[READING TEXT]:
:::

Paint stays within the lines of the Anchorman blueprint.
A “narcissist” coddled by his station — in this case Owen Wilson’s painter character Carl Nargle — gets his ego bruised when a younger woman arrives on the network threatening his stale and uninspired kingdom.
The biggest difference is Anchorman, at least the first film, leaned in harder to its comedic elements making for one of the more quotable comedies of the last two decades.
Paint is more satisfied being a quirky drama with shades of comedy making for an uneven and dull film.
It also feels like director/screenwriter Brit McAdams thinks he’s offering something fresh and revelatory about a man feeling threatened when a woman challenges “his spot.”
Nargle is the featured player at his local PBS station enrapturing the viewers with his melodic voice and captivating brushstrokes. That extends within the station as half the production crew fawns over him the moment he completes one of his paintings with snacks, hand massages and takes the painting to his van.

:::

[LISTED RECORDS]:
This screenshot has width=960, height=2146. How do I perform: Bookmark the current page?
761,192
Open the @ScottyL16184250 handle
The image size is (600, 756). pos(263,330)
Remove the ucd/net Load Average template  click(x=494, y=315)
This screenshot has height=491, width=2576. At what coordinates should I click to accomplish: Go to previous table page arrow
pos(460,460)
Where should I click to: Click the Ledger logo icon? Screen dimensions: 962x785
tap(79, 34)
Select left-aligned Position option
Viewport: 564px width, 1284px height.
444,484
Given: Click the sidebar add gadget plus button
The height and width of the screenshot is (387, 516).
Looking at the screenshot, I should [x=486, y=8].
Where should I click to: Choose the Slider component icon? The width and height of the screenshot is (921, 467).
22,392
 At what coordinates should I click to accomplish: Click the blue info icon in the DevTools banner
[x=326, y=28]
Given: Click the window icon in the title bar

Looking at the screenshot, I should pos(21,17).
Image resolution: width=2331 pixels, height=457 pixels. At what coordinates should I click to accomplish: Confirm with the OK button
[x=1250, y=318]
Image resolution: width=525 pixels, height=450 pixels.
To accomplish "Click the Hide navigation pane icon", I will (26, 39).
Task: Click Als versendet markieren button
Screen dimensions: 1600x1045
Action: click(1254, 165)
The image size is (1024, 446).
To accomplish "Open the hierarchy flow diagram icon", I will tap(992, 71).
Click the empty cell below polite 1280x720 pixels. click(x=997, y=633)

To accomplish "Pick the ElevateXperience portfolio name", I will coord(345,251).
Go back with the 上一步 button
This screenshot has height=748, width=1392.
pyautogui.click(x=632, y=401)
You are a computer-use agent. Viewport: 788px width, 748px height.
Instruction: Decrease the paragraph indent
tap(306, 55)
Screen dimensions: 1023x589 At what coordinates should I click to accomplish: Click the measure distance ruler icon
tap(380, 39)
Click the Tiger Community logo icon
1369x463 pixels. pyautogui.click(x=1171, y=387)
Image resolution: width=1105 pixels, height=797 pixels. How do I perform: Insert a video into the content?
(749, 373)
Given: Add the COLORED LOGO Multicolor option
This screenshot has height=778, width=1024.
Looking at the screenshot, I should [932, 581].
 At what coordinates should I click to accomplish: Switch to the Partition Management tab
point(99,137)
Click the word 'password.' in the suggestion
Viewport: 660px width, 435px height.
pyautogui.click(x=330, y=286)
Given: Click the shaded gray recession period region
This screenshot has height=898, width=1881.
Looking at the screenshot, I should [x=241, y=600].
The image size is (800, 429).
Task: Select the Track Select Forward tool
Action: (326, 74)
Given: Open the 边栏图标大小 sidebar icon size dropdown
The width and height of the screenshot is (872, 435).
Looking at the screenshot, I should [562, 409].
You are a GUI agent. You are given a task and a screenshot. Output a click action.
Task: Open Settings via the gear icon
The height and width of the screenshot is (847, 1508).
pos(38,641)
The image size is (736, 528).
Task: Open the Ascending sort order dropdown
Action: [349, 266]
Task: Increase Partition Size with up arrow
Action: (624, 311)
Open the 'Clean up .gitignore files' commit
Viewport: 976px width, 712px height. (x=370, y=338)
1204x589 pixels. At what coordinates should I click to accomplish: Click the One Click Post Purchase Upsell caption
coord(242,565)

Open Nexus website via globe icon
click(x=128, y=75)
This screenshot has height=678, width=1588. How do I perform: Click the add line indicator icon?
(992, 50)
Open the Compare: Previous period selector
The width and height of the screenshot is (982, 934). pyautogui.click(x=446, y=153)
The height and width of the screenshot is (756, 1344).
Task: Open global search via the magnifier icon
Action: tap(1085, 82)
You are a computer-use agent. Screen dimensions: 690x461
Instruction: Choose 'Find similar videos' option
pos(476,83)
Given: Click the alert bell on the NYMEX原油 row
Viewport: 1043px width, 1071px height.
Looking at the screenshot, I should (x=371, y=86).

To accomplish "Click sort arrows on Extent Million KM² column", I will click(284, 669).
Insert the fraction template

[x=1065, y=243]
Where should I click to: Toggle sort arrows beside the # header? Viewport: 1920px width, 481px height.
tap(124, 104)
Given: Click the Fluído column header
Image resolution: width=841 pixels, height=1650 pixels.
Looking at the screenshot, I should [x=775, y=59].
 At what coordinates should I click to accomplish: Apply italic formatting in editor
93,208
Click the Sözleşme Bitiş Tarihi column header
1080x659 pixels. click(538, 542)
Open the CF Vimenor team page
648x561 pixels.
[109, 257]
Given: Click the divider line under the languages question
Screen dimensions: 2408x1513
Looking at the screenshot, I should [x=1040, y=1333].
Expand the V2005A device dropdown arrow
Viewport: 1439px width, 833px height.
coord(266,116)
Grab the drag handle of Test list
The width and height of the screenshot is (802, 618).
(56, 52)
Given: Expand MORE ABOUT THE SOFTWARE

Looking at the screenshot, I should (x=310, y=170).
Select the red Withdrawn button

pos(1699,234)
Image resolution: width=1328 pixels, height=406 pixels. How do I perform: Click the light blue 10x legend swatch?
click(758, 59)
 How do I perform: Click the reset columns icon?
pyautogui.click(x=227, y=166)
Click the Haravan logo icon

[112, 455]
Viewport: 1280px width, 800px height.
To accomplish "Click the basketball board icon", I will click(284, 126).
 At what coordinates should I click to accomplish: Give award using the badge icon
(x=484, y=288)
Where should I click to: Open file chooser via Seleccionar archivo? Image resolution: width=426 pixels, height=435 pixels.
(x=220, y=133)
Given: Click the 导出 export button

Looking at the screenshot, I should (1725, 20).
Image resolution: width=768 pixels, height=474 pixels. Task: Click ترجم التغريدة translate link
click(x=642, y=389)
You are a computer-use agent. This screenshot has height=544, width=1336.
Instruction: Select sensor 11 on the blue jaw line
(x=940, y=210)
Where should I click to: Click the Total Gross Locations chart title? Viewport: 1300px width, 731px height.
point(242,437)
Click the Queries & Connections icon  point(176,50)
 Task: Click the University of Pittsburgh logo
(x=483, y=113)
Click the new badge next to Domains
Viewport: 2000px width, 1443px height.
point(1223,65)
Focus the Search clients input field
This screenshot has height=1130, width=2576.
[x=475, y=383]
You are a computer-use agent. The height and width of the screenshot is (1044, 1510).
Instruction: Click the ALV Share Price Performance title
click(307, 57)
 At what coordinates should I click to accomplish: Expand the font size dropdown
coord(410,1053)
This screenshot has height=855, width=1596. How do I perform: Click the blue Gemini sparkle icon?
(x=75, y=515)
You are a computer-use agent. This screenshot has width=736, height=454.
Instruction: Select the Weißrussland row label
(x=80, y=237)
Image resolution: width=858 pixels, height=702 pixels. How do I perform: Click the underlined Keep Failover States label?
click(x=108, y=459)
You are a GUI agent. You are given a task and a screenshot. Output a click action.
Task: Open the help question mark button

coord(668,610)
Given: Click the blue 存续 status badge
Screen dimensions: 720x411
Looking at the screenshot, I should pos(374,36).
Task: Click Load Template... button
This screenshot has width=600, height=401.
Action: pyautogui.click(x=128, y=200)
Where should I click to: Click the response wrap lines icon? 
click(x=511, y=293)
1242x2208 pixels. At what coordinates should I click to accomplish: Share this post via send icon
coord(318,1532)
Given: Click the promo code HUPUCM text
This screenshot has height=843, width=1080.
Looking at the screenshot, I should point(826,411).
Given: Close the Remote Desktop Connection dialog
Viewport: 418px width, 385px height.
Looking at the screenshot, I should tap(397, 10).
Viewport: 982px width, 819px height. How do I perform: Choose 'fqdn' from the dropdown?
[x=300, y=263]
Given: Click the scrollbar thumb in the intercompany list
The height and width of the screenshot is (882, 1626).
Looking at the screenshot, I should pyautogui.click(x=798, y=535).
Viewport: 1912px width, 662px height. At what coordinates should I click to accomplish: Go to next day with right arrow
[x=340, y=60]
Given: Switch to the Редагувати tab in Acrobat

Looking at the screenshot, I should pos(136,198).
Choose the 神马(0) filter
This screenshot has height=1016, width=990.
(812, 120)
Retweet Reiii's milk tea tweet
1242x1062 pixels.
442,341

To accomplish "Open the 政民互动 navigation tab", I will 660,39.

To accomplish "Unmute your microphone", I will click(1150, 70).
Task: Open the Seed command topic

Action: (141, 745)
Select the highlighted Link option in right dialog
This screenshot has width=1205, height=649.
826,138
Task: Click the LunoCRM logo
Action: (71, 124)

:::

[TASKS TO CARRY OUT]:
(1) Can you return the passage of the Paint review above, copied word for word, beginning at the words "Paint stays within" and stopping after "last two decades."?
(2) According to the Paint review above, what does the production crew do for Nargle once he completes a painting? List each item.

[RESPONSES TO THE TASKS]:
(1)
Paint stays within the lines of the Anchorman blueprint.
A “narcissist” coddled by his station — in this case Owen Wilson’s painter character Carl Nargle — gets his ego bruised when a younger woman arrives on the network threatening his stale and uninspired kingdom.
The biggest difference is Anchorman, at least the first film, leaned in harder to its comedic elements making for one of the more quotable comedies of the last two decades.

(2)
- Offers him snacks
- Gives him hand massages
- Takes the painting to his van